Problem to solve
Set out the rows below as a Markdown table with the columns No. and Line. Number each line in order, and leave out the blank lines.

____________

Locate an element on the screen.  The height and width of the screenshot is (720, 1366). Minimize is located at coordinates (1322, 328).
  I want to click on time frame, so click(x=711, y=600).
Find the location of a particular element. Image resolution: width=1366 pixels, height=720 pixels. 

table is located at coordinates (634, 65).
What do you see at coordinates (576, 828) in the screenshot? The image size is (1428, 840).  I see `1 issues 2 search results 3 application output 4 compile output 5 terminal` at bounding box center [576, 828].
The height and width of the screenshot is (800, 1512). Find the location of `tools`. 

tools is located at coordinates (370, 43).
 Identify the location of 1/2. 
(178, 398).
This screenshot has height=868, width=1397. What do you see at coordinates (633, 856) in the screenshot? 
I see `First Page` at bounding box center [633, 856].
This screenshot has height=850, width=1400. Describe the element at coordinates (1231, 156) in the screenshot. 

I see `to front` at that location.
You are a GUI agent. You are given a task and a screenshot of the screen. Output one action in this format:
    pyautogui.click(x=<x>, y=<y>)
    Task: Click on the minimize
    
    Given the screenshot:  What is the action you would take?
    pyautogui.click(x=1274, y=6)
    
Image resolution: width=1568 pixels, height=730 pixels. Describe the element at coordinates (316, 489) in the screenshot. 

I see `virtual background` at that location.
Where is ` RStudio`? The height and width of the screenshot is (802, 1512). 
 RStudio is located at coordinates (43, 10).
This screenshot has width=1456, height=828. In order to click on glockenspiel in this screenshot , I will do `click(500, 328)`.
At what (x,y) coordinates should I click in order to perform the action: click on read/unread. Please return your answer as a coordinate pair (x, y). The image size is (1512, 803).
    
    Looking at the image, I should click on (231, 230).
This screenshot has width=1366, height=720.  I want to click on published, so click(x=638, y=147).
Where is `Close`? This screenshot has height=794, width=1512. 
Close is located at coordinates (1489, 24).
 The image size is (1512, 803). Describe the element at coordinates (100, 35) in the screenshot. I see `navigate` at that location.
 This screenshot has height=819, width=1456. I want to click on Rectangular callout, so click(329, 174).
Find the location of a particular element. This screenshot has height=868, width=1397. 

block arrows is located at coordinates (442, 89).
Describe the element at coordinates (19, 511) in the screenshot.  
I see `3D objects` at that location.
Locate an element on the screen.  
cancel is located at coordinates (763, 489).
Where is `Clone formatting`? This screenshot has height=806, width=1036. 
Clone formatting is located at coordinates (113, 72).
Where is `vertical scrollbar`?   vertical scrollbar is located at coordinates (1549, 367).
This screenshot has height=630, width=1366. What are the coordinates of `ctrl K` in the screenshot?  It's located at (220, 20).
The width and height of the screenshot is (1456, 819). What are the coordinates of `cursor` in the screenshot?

____________

Final result
| No. | Line |
|---|---|
| 1 | Locate an element on the screen.  The height and width of the screenshot is (720, 1366). Minimize is located at coordinates (1322, 328). |
| 2 |   I want to click on time frame, so click(x=711, y=600). |
| 3 | Find the location of a particular element. Image resolution: width=1366 pixels, height=720 pixels.  |
| 4 | table is located at coordinates (634, 65). |
| 5 | What do you see at coordinates (576, 828) in the screenshot? The image size is (1428, 840).  I see `1 issues 2 search results 3 application output 4 compile output 5 terminal` at bounding box center [576, 828]. |
| 6 | The height and width of the screenshot is (800, 1512). Find the location of `tools`.  |
| 7 | tools is located at coordinates (370, 43). |
| 8 |  Identify the location of 1/2.  |
| 9 | (178, 398). |
| 10 | This screenshot has height=868, width=1397. What do you see at coordinates (633, 856) in the screenshot?  |
| 11 | I see `First Page` at bounding box center [633, 856]. |
| 12 | This screenshot has height=850, width=1400. Describe the element at coordinates (1231, 156) in the screenshot.  |
| 13 | I see `to front` at that location. |
| 14 | You are a GUI agent. You are given a task and a screenshot of the screen. Output one action in this format: |
| 15 |     pyautogui.click(x=<x>, y=<y>) |
| 16 |     Task: Click on the minimize |
| 17 |     Given the screenshot:  What is the action you would take? |
| 18 |     pyautogui.click(x=1274, y=6) |
| 19 | Image resolution: width=1568 pixels, height=730 pixels. Describe the element at coordinates (316, 489) in the screenshot.  |
| 20 | I see `virtual background` at that location. |
| 21 | Where is ` RStudio`? The height and width of the screenshot is (802, 1512).  |
| 22 |  RStudio is located at coordinates (43, 10). |
| 23 | This screenshot has width=1456, height=828. In order to click on glockenspiel in this screenshot , I will do `click(500, 328)`. |
| 24 | At what (x,y) coordinates should I click in order to perform the action: click on read/unread. Please return your answer as a coordinate pair (x, y). The image size is (1512, 803). |
| 25 |     Looking at the image, I should click on (231, 230). |
| 26 | This screenshot has width=1366, height=720.  I want to click on published, so click(x=638, y=147). |
| 27 | Where is `Close`? This screenshot has height=794, width=1512.  |
| 28 | Close is located at coordinates (1489, 24). |
| 29 |  The image size is (1512, 803). Describe the element at coordinates (100, 35) in the screenshot. I see `navigate` at that location. |
| 30 |  This screenshot has height=819, width=1456. I want to click on Rectangular callout, so click(329, 174). |
| 31 | Find the location of a particular element. This screenshot has height=868, width=1397.  |
| 32 | block arrows is located at coordinates (442, 89). |
| 33 | Describe the element at coordinates (19, 511) in the screenshot.   |
| 34 | I see `3D objects` at that location. |
| 35 | Locate an element on the screen.   |
| 36 | cancel is located at coordinates (763, 489). |
| 37 | Where is `Clone formatting`? This screenshot has height=806, width=1036.  |
| 38 | Clone formatting is located at coordinates (113, 72). |
| 39 | Where is `vertical scrollbar`?   vertical scrollbar is located at coordinates (1549, 367). |
| 40 | This screenshot has height=630, width=1366. What are the coordinates of `ctrl K` in the screenshot?  It's located at (220, 20). |
| 41 | The width and height of the screenshot is (1456, 819). What are the coordinates of `cursor` in the screenshot? |